╭──
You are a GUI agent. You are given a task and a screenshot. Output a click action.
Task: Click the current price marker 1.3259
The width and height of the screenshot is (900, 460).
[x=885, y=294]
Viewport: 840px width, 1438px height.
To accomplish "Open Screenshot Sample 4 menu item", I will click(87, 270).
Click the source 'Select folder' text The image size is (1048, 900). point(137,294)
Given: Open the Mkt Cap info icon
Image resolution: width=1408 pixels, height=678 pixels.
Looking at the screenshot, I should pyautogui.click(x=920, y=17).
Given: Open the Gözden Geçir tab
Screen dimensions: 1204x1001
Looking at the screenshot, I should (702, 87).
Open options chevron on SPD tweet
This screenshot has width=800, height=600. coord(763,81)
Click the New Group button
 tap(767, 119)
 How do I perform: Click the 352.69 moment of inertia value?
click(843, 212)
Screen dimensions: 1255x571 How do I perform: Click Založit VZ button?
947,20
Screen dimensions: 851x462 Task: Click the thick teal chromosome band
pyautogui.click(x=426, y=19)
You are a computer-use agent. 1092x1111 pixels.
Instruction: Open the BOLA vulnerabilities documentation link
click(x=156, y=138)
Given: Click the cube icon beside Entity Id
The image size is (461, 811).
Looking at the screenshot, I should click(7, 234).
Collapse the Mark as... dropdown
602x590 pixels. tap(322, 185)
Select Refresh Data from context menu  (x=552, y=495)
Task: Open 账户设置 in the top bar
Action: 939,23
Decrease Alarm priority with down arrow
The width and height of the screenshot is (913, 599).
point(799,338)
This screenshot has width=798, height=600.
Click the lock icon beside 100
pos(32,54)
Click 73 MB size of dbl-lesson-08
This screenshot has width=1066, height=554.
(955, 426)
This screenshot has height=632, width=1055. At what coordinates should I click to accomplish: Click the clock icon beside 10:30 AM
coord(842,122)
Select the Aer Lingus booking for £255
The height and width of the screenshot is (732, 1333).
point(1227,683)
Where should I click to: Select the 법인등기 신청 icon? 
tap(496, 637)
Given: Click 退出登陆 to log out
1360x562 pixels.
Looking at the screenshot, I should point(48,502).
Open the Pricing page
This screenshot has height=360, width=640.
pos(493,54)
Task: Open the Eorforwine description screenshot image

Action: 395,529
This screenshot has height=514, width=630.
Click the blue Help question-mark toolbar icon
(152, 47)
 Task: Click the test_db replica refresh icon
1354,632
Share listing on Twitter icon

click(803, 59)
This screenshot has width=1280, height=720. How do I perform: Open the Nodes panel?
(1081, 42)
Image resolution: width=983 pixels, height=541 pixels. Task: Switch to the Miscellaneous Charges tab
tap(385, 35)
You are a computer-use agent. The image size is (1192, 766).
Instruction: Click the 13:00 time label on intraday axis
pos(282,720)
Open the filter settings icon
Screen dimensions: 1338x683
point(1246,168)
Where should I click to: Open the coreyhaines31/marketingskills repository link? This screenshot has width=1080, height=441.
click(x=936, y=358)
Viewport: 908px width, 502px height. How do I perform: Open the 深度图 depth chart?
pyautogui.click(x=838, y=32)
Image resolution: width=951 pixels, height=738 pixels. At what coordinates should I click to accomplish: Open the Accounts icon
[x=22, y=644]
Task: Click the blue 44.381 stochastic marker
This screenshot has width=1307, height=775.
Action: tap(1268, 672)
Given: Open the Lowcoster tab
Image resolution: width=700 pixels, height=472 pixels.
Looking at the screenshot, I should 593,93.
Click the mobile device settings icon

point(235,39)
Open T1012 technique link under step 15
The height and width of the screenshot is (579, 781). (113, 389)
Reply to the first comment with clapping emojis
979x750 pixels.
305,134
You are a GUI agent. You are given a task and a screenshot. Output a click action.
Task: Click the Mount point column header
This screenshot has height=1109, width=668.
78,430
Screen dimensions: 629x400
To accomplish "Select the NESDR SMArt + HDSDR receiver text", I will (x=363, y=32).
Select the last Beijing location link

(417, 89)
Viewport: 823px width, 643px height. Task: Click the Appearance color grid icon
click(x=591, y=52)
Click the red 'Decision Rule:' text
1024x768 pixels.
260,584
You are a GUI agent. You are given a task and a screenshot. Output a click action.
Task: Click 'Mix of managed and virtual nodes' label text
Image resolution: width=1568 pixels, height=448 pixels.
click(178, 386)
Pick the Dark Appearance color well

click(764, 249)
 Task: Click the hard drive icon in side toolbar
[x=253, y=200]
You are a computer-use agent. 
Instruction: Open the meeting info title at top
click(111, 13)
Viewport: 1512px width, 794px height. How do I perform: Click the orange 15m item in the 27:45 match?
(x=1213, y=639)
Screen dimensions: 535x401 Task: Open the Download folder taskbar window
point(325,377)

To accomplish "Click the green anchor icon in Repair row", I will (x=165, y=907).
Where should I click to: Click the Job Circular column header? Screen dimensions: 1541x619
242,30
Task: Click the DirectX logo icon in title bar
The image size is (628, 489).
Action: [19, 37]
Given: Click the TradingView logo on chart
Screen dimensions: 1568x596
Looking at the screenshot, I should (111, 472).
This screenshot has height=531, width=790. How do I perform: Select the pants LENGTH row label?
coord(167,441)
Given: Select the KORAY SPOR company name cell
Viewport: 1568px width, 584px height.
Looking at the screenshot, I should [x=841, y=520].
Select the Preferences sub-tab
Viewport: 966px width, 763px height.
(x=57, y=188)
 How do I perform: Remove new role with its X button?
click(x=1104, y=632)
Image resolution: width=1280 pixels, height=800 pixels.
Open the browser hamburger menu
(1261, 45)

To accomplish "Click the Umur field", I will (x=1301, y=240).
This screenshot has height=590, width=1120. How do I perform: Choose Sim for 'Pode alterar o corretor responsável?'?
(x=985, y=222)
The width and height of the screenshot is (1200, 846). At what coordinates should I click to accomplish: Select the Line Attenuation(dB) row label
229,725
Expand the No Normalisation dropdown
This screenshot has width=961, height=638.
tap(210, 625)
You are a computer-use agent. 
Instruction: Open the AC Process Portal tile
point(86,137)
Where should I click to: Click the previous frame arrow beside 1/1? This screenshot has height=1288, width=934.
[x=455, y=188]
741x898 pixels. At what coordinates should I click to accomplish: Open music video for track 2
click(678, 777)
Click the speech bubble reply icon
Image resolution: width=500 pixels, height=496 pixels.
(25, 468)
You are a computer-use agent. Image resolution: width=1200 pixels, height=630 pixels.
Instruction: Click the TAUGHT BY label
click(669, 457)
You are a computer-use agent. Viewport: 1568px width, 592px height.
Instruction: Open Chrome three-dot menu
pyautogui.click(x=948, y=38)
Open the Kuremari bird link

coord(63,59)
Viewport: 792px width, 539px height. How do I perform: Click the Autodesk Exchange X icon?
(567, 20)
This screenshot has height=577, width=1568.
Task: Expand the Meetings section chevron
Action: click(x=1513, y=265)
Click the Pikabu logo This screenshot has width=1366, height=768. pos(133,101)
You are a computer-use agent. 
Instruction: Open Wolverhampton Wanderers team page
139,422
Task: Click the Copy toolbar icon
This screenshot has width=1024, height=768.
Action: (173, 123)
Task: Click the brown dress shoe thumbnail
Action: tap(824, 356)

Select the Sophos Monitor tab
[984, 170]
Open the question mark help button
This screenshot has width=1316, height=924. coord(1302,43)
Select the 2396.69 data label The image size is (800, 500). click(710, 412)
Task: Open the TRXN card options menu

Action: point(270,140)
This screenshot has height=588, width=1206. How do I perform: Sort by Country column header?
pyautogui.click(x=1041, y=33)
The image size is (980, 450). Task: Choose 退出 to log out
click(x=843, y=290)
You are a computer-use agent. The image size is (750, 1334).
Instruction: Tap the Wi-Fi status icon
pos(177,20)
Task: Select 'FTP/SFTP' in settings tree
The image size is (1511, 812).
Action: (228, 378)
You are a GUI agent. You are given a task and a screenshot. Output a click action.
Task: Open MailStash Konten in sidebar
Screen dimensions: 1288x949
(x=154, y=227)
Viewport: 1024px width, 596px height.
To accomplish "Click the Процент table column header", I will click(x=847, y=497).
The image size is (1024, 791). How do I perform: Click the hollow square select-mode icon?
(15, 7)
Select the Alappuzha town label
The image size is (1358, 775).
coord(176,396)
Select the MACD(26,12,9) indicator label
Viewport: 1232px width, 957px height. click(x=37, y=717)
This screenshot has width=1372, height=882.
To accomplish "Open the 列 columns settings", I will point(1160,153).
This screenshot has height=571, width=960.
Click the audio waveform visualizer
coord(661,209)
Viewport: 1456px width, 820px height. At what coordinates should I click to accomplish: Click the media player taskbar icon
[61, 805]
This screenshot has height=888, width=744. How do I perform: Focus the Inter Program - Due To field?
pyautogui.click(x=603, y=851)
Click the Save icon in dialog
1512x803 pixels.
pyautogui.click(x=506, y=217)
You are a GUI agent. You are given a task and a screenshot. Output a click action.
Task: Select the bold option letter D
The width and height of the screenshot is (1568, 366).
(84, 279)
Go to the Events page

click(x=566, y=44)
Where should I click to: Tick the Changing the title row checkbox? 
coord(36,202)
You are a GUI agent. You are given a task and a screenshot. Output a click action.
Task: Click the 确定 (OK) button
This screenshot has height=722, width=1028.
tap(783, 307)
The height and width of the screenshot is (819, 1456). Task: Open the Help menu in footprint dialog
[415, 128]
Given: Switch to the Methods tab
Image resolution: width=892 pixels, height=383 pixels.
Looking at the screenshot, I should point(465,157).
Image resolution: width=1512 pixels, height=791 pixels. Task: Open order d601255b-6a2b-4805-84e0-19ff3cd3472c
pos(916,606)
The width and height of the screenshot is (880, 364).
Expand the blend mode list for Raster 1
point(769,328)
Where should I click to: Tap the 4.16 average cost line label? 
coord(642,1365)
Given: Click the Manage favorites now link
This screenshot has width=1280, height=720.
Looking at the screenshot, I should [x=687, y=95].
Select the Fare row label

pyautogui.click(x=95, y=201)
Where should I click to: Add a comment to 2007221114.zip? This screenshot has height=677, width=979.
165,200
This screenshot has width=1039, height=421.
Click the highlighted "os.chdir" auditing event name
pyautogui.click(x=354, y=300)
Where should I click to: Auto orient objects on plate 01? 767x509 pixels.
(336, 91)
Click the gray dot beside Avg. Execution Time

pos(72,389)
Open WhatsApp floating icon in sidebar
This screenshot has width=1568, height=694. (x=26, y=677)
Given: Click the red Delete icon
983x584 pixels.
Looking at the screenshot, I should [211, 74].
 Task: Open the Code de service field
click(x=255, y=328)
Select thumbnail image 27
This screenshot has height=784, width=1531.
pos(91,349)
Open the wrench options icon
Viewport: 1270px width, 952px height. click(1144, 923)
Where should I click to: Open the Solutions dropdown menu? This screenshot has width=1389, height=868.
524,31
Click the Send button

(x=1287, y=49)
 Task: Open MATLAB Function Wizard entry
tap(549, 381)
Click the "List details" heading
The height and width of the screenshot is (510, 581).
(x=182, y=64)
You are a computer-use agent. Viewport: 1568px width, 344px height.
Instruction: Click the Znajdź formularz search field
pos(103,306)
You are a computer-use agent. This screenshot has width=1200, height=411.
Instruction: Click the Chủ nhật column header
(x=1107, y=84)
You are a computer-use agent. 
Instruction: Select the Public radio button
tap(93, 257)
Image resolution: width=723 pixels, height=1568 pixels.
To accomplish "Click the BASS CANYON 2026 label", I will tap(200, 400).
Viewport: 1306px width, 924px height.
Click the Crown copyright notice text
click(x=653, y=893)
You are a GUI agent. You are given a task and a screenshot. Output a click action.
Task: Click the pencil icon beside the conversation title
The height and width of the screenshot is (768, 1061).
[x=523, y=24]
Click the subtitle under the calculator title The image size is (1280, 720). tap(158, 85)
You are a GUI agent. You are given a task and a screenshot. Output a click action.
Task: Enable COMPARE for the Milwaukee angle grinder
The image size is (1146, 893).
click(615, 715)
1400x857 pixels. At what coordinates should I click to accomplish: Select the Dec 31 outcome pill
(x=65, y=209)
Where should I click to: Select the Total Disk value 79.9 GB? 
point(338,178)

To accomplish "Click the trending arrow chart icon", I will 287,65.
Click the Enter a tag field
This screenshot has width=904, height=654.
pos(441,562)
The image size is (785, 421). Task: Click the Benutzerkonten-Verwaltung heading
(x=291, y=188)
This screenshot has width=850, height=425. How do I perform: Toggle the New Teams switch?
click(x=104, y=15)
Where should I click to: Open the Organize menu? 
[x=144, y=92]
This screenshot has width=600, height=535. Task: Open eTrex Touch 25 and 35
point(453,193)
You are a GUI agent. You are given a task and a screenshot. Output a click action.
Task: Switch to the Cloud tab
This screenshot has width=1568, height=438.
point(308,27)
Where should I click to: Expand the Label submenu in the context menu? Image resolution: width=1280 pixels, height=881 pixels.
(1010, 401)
╰──
» Task requirements
Copy out the data above word for word, starting at its first line and ending with the line that contains "Given: Open the Mkt Cap info icon".

» Response area
You are a GUI agent. You are given a task and a screenshot. Output a click action.
Task: Click the current price marker 1.3259
The width and height of the screenshot is (900, 460).
[x=885, y=294]
Viewport: 840px width, 1438px height.
To accomplish "Open Screenshot Sample 4 menu item", I will click(87, 270).
Click the source 'Select folder' text The image size is (1048, 900). point(137,294)
Given: Open the Mkt Cap info icon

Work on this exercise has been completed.